Work instruction: The required result is the number of lines in this material containing the word "computer". Write that number and no other text.

Supplied information:
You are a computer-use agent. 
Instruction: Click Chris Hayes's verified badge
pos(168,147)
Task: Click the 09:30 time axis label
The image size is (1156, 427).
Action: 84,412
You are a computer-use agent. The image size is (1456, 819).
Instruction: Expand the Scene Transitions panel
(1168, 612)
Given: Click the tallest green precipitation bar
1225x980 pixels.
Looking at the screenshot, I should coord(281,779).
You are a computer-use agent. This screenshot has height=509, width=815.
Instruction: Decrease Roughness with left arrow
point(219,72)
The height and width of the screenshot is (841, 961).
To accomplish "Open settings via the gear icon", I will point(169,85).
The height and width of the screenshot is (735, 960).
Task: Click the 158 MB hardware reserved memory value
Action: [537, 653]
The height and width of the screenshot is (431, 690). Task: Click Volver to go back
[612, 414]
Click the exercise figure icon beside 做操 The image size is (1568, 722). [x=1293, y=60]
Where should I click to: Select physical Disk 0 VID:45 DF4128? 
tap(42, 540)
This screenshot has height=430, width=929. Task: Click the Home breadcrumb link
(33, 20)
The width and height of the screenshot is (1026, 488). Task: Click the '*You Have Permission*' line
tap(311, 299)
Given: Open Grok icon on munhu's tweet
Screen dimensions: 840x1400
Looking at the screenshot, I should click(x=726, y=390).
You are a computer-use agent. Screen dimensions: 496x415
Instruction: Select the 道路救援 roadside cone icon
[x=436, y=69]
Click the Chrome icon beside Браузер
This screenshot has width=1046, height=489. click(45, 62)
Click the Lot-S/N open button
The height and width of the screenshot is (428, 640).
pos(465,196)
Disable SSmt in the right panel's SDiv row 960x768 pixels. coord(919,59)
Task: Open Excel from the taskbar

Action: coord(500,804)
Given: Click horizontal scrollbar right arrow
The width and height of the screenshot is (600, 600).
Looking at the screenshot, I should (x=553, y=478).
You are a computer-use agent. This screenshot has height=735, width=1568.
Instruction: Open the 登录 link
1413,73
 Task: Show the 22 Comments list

Reply to the task: 5